# Trunk release fix for FOB



## Austin9991 (Oct 7, 2013)

Here you go:

http://www.cruzetalk.com/forum/25-service-issues/14581-2-shot-trunk-release.html


----------



## Patman (May 7, 2011)

Austin9991 said:


> Here you go:
> 
> http://www.cruzetalk.com/forum/25-service-issues/14581-2-shot-trunk-release.html



I guess now I have to call a dealership and have them believe this is a problem and not that I shouldn't carry my keys with me!!! this did happen more with my 2011 LS than it seems to be happening with my 2012 Eco. Last night when someone noticed my trunk open my entire family came running out to see if someone broke into my car! They were quite: huh when I told them about the sensitive FOB. I am about the only one in my family that does not have time all day to get stuff like this fixed. Esp if this happened b4. Really hasn't been much of an issue till last night!


----------



## dsmskyline (Mar 21, 2014)

They have another update. I was advised by the dealer that they are no longer installing the 2 shot trunk module. They are reprogramming the bcm to require a full 2 second press of the button rather than the super short 200ms press that was required before. 

I was also advised the new program is standard on all 14s.

I always keep my keys in my pocket and constantly bending down and have not had my trunk pop open on my 14. Wife's 13 Malibu is another story though.


----------



## iTz SADISTIK (Apr 6, 2014)

woohoo for 14 already having the fix! I feel so late to the Cruze game with a new model :uhh:


----------



## obermd (Mar 3, 2012)

dsmskyline said:


> They have another update. I was advised by the dealer that they are no longer installing the 2 shot trunk module.
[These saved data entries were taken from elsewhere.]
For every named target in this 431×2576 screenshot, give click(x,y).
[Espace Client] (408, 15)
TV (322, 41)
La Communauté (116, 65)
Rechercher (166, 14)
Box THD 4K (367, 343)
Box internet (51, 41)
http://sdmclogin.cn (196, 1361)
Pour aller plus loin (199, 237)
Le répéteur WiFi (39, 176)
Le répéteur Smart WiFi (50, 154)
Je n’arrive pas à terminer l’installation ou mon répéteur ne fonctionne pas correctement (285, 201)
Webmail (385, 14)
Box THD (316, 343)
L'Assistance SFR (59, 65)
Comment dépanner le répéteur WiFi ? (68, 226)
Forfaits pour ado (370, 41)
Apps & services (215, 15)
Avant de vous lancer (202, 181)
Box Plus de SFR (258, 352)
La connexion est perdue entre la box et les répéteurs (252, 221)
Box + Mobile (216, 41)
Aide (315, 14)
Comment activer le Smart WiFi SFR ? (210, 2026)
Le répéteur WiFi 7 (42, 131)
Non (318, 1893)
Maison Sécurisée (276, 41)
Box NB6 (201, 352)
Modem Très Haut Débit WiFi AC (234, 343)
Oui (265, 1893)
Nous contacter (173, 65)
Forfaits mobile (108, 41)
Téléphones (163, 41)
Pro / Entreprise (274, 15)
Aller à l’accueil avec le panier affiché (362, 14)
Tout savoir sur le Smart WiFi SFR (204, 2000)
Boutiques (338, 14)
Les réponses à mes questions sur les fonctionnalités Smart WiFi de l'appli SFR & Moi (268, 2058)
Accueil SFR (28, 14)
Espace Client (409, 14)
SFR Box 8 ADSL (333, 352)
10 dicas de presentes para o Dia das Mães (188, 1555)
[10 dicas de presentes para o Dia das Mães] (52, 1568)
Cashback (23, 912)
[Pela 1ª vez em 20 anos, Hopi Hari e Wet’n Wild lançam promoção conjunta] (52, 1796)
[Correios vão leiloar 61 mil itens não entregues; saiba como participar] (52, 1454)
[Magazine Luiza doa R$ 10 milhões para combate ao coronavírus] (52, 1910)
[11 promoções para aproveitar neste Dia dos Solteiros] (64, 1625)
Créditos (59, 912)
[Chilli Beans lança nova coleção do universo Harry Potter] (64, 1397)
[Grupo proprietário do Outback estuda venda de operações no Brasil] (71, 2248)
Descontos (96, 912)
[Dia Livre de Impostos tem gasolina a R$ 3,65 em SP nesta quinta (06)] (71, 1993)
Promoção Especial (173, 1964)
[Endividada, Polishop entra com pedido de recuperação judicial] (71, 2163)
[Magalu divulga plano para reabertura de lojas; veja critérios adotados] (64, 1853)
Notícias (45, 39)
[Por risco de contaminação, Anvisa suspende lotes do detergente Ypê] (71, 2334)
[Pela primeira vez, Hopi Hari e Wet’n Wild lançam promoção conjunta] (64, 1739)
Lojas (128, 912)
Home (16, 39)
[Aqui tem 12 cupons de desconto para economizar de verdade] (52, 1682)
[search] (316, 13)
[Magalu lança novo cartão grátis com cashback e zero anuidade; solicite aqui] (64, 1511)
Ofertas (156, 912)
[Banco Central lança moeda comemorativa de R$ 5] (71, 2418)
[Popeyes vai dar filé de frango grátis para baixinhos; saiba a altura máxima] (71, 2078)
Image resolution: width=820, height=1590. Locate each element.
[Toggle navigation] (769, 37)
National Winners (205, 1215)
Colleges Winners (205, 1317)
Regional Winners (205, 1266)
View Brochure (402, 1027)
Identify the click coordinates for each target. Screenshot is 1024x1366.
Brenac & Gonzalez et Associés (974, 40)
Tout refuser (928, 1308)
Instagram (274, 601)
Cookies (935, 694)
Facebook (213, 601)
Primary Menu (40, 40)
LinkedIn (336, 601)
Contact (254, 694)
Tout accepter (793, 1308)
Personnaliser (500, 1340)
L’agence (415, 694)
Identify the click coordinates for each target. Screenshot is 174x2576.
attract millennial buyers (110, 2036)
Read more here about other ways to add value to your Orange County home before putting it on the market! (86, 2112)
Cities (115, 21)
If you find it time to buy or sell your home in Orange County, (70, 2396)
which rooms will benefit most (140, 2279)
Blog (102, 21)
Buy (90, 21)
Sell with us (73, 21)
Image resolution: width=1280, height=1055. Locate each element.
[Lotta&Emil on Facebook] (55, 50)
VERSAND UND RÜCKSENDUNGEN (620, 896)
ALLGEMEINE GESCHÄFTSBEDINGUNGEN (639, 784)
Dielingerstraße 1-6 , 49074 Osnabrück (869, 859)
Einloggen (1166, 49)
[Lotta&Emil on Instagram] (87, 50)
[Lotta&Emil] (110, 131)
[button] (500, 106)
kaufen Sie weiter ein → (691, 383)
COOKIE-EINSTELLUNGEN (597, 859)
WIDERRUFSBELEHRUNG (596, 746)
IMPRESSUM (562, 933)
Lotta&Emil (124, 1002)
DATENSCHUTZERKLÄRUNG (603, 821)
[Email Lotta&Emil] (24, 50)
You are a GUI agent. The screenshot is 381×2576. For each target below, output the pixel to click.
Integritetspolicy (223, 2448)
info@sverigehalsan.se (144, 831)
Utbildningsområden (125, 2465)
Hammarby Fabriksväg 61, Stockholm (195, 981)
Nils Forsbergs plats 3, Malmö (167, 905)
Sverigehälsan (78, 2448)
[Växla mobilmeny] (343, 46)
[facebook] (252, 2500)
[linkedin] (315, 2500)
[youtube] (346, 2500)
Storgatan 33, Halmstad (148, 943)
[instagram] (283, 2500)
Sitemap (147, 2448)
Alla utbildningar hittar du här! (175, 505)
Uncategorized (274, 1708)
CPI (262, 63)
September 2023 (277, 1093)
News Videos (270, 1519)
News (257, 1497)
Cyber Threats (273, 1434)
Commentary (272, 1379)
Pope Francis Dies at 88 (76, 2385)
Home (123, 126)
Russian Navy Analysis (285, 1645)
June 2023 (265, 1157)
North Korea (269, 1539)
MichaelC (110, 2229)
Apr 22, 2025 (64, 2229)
They are reprogramming the bcm to require a full 2 second press of the button rather than the super short 200ms press that was required before.
> 
> I was also advised the new program is standard on all 14s.
> 
> I always keep my keys in my pocket and constantly bending down and have not had my trunk pop open on my 14. Wife's 13 Malibu is another story though.


Much better solution.


----------



## SneakerFix (Jul 28, 2013)

dsmskyline said:


> They have another update. I was advised by the dealer that they are no longer installing the 2 shot trunk module. They are reprogramming the bcm to require a full 2 second press of the button rather than the super short 200ms press that was required before.
> 
> I was also advised the new program is standard on all 14s.
> 
> I always keep my keys in my pocket and constantly bending down and have not had my trunk pop open on my 14. Wife's 13 Malibu is another story though.




Yes this is true mine was updated when they rebuilt my transmission


----------



## Joegonzales22 (Oct 26, 2013)

I drive a 2014 and had the two shot trunk release job done recently. Works well so far. Bears having the trunk open constantly!


----------



## SneakerFix (Jul 28, 2013)

Joegonzales22 said:


> I drive a 2014 and had the two shot trunk release job done recently. Works well so far. Bears having the trunk open constantly!




Did you ask for them to install?


----------



## dhpnet (Mar 2, 2014)

I have a 14, and it does require you to hold the button for 2 seconds, but I have still had it ghost open at work a few times. I am going to ask them to install the 2 shot relay.


----------



## Chevy Customer Care (Oct 29, 2011)

dhpnet said:


> I have a 14, and it does require you to hold the button for 2 seconds, but I have still had it ghost open at work a few times. I am going to ask them to install the 2 shot relay.





Patman said:


> I guess now I have to call a dealership and have them believe this is a problem and not that I shouldn't carry my keys with me!!! this did happen more with my 2011 LS than it seems to be happening with my 2012 Eco. Last night when someone noticed my trunk open my entire family came running out to see if someone broke into my car! They were quite: huh when I told them about the sensitive FOB. I am about the only one in my family that does not have time all day to get stuff like this fixed. Esp if this happened b4. Really hasn't been much of an issue till last night!


Hey all,

Please let me know if your dealerships were able to look into this further and create a resolution. They should be able to fix this right up for you both! We appreciate any feedback .

Patsy G
Chevrolet Customer Care


----------



## revjpeterson (Oct 2, 2013)

2011-2013 still require the two-shot relay. For 2014 models, the fix is to reprogram the BCM to require a full second (as opposed to 200millisecond) press of the button in order to open the trunk. Models built prior to 2/28/14 are programmed at 200ms and must be reprogrammed if you desire the longer press. Models built after 2/28/14 were built with the new BCM software already installed.

Selling dealer told me several months ago that GM did not want any two-shot relays installed on the 2014 Cruze, and that another fix was in development. Today while at my local dealer for my third service, I had the BCM reprogrammed for the long-press. They said that the new software was made available as of April 29.

BCM Reprogramming for Unwanted Trunk Opening


----------